Most RAG tutorials start with LangChain or LlamaIndex. I wanted to understand what’s actually happening underneath, so I built one from scratch with just an embedding model, a vector store, and a language model.
The architecture
It’s simpler than the frameworks make it seem:
- Chunk your documents into passages (~500 tokens each)
- Embed each chunk using a sentence transformer
- Store the embeddings in a vector database
- At query time, embed the question, find the k nearest chunks, and pass them as context to the LLM
import numpy as np
from sentence_transformers import SentenceTransformer
model = SentenceTransformer('all-MiniLM-L6-v2')
def embed(texts: list[str]) -> np.ndarray:
return model.encode(texts, normalize_embeddings=True)
def search(query: str, index: np.ndarray, chunks: list[str], k: int = 5):
query_vec = embed([query])
scores = index @ query_vec.T
top_k = np.argsort(scores.flatten())[-k:][::-1]
return [(chunks[i], scores[i]) for i in top_k]
What I learned
Chunking strategy matters more than the model.

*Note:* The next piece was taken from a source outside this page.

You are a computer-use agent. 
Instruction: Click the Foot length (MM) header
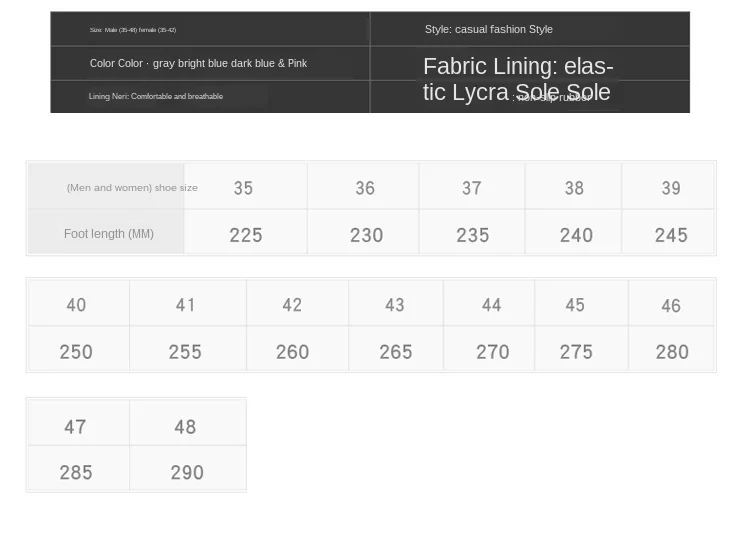108,234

Overlapping windows with semantic boundary detection (paragraph breaks, headers) consistently outperform fixed-size chunks.
Re-ranking is worth the cost. A simple cross-encoder re-ranker on the top-20 results before passing to the LLM improved answer quality noticeably.
Evaluation is the hard part. Building the retrieval pipeline takes a day. Figuring out if it’s actually working well takes weeks.